Speaking to The New Times, Dr Neo Tapella, Partners in Health’s Coordinator of the Non-communicable Diseases Programme, said that since 2006, several cancer specialists have been visiting Rwanda training local doctors who will be working at the centre.
“Currently there are no oncologists in Rwanda but plans are underway to train doctors. At the moment, there is a team of ten senior oncologists from the Dana-Farber Cancer Center who will be training Rwandan doctors,” said Dr Tapella.
Dana Farber Cancer Institute has helped Butaro Cancer Centre to capacitate nurses and doctors and the pathology lab which is brand new and will be the first pathology lab in Rwanda. It will help them effortlessly diagnose cancer without having to send biopsy samples abroad.
According to Tapella, Rwanda needs to urgently address lack of local oncologists.
PIH is currently offering baseline training to practitioners.
She added that apart from the ten oncologists from the US, there are other specialists who come to work in Rwanda for at least three months.
One of the major sponsors of the cancer centre, Jeff Gordon Children’s Foundation granted PIH US$1.5 million.
Although Rwanda now has a state of the art cancer centre, it lacks a radiotherapy department and, according to Dr Tapella, the country should mobilise funds to set up a radiotherapy department.
“Currently patients who require radiotherapy are referred to Mulago Hospital in Uganda, which Butaro Cancer Centre has a partnership with,” she said.
The centre now has a Cancer ward with 24 beds, three isolation rooms, and a dedicated Chemotherapy room. It is operated by a highly professional team of nurses, a doctor and two specialists.
Also part of the composition of the hospital is an Integrated Non-Communicable Diseases Clinic which opened in 2010, and is now taking care of about 700 patients with chronicle diseases.
According to Dr Tapella, currently the common cancers among children in Rwanda are Kidney Cancer, commonly known as Wilms’ tumor or nephroblastom, and acute leukemia.
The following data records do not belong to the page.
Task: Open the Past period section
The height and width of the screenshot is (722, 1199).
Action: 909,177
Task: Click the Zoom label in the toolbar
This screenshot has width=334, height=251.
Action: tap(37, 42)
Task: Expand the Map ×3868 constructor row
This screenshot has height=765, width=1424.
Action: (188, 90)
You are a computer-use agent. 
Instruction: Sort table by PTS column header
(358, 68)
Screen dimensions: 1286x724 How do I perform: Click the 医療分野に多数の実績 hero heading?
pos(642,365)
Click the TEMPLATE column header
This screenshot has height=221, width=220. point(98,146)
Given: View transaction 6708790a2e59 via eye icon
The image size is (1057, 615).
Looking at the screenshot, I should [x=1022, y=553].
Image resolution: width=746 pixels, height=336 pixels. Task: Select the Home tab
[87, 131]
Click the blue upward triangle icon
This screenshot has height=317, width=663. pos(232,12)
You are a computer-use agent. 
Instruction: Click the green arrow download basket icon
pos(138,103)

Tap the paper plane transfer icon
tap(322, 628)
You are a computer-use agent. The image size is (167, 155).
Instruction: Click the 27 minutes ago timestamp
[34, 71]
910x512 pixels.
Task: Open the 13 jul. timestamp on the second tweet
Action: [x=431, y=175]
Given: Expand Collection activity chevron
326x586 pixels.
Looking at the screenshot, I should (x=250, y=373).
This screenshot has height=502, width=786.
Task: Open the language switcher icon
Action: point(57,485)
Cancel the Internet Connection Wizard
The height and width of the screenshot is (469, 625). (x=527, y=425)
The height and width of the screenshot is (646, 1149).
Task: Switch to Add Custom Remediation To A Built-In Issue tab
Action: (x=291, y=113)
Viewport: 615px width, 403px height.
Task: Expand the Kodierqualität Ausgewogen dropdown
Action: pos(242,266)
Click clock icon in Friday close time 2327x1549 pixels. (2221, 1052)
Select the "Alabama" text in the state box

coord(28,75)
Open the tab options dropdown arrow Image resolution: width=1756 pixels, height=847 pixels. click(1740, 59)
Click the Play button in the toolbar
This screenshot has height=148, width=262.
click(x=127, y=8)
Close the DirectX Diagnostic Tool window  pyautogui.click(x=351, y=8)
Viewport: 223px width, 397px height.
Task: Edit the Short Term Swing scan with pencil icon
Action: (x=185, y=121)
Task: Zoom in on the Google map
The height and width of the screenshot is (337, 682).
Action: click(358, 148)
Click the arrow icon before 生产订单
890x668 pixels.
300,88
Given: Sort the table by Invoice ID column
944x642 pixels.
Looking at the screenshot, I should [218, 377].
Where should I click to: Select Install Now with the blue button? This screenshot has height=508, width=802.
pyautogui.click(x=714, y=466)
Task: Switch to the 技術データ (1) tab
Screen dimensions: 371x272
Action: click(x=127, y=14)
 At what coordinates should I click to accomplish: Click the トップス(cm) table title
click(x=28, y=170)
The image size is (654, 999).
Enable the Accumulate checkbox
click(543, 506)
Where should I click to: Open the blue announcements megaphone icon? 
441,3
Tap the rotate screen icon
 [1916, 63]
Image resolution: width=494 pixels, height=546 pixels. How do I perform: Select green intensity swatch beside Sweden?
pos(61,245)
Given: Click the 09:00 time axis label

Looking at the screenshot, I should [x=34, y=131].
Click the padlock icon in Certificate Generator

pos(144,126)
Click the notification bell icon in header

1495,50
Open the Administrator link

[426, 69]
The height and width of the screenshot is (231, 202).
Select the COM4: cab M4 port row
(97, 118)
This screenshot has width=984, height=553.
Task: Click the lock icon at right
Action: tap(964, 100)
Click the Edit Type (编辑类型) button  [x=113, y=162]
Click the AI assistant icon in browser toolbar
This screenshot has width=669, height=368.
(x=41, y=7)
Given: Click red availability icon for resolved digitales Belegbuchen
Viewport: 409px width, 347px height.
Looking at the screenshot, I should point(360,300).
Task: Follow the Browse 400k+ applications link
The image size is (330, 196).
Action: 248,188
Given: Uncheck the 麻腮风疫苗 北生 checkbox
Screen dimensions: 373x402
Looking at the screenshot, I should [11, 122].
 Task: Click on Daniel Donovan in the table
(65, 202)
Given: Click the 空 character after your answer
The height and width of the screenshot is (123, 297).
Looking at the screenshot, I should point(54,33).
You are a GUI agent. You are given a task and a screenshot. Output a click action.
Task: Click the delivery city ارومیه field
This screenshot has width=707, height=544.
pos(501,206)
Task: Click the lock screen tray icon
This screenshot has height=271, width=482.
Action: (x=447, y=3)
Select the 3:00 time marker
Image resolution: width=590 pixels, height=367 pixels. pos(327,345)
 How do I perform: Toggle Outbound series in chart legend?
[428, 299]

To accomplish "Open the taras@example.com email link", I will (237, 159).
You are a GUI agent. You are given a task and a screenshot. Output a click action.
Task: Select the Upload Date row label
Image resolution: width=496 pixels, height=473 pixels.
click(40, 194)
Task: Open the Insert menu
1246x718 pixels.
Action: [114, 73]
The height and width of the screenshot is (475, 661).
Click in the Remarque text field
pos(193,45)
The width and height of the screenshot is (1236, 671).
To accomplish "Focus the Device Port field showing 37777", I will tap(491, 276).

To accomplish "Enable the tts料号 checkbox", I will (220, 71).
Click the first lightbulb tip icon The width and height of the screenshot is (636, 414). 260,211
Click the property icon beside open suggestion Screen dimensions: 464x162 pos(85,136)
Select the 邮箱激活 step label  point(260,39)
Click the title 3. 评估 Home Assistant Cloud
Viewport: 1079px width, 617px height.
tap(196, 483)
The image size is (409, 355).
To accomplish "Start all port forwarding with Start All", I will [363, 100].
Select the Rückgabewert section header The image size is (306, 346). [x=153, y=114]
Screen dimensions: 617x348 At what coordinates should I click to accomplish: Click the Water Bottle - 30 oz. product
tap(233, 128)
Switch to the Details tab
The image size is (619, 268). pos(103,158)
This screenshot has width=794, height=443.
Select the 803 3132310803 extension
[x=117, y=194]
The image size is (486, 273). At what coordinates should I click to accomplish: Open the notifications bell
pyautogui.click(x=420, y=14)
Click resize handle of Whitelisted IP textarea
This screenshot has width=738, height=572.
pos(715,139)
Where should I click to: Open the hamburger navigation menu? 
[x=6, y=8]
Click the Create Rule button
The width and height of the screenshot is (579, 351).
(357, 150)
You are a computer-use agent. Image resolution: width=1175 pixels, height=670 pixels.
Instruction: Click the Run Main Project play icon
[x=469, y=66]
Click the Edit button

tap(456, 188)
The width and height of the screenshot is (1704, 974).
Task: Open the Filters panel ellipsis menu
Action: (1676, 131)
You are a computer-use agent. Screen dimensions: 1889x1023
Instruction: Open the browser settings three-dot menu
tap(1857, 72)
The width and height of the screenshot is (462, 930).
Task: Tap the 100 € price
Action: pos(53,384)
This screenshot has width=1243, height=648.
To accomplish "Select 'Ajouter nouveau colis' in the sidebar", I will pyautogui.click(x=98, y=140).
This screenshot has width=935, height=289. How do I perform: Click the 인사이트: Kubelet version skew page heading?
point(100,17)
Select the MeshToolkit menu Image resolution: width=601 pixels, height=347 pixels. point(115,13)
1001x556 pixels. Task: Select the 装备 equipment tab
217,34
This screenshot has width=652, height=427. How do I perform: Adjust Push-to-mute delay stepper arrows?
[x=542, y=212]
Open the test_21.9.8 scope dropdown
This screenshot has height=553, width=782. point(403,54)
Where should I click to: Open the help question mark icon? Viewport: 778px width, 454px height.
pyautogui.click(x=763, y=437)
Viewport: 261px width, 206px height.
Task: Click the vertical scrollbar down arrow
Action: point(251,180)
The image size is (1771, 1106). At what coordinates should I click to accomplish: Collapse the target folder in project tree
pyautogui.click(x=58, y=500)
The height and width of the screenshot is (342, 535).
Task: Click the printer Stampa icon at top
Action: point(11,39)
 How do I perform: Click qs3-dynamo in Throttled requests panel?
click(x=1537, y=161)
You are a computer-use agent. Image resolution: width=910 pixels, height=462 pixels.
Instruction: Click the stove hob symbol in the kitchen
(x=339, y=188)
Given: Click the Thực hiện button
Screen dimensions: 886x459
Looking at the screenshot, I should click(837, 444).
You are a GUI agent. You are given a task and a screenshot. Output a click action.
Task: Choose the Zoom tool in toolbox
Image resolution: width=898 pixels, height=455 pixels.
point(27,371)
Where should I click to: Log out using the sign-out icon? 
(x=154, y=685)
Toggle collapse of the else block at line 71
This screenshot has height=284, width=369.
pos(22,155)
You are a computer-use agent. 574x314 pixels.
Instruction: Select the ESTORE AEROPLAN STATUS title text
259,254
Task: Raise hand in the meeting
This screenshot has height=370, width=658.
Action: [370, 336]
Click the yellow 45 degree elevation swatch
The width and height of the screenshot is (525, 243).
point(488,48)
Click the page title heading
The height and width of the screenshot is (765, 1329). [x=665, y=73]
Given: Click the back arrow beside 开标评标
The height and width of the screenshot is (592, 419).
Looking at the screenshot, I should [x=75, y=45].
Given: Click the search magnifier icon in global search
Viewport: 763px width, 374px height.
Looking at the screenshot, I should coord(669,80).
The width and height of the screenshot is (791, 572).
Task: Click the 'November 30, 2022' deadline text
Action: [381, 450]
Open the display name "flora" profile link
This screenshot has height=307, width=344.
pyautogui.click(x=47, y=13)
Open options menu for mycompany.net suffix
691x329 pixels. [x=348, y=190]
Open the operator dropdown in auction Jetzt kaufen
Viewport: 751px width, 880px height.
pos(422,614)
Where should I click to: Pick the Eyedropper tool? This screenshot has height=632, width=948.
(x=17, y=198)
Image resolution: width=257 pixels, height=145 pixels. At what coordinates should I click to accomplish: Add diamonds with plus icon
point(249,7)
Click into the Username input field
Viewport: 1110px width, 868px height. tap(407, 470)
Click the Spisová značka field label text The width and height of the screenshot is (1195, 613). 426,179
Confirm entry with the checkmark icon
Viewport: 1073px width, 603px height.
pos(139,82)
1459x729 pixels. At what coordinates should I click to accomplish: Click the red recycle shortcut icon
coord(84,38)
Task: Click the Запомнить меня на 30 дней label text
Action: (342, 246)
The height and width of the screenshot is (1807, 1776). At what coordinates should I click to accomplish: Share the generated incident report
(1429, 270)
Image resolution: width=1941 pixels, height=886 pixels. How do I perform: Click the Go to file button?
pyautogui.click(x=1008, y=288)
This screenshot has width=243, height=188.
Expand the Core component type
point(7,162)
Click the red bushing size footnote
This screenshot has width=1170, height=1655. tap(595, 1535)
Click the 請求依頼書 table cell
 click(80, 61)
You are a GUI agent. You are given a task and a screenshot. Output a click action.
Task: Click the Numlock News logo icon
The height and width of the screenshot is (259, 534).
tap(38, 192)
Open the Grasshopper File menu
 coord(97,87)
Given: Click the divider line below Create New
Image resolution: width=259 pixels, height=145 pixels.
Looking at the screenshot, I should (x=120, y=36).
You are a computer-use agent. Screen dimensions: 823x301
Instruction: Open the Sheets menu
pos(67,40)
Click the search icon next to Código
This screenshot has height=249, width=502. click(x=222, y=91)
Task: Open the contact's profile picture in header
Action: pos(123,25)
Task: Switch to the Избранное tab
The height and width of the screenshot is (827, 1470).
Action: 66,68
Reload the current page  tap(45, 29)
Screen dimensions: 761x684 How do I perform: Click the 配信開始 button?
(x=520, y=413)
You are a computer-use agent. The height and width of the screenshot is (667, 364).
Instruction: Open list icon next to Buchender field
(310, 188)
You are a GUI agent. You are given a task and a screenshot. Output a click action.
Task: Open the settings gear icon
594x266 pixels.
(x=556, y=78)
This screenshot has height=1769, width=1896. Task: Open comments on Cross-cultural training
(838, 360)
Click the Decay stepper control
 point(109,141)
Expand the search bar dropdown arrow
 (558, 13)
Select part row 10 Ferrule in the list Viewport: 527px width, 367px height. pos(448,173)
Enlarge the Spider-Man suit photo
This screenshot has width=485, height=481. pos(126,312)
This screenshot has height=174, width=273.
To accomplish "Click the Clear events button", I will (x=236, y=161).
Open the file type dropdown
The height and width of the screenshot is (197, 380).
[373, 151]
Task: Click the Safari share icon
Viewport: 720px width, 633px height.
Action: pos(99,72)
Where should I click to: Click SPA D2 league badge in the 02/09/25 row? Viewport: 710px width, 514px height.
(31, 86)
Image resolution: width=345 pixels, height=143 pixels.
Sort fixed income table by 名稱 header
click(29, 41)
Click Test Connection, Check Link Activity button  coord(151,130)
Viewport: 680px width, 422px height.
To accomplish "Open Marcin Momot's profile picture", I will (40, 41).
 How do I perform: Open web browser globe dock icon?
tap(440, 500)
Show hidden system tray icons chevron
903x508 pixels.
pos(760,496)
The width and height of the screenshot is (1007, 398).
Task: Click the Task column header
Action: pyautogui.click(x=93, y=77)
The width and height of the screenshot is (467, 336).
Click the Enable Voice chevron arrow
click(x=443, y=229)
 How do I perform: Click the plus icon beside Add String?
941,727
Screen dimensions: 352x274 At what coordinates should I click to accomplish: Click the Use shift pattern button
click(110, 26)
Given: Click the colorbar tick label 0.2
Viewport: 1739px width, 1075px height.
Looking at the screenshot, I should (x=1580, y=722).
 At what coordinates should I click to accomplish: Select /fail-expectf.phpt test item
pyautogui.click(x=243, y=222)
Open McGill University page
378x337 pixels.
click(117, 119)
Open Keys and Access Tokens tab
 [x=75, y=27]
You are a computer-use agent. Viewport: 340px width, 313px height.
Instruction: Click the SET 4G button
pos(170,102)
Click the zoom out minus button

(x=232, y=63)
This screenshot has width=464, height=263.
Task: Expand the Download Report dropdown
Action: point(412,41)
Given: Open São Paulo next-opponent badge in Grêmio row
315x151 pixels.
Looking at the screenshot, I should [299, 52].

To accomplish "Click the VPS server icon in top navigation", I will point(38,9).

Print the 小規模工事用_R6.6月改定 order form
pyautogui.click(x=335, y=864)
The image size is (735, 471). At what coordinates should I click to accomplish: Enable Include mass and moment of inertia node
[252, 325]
In adults, common cancers are Breast Cancer, Cervical Cancer and Prostate Cancer.
Previous figures indicated that Cancer Registry, in the period 2007-2011, 3294 cancers were registered, 53.8% in women.
Stomach cancer (9.6%), lymphoma (9.1%), breast cancer (8.9%), skin cancers (7.1%) and cervical cancer (6.3%) were the five most common cancers.
Most cancers were histopathologically diagnosed (52.5%), but clinical investigation (36.3%) also accounted for a high percentage of registrations, with clinical-only diagnoses occurring in 5.8%.
700 patients (315 men and 385 women) were registered in the Southern Province alone.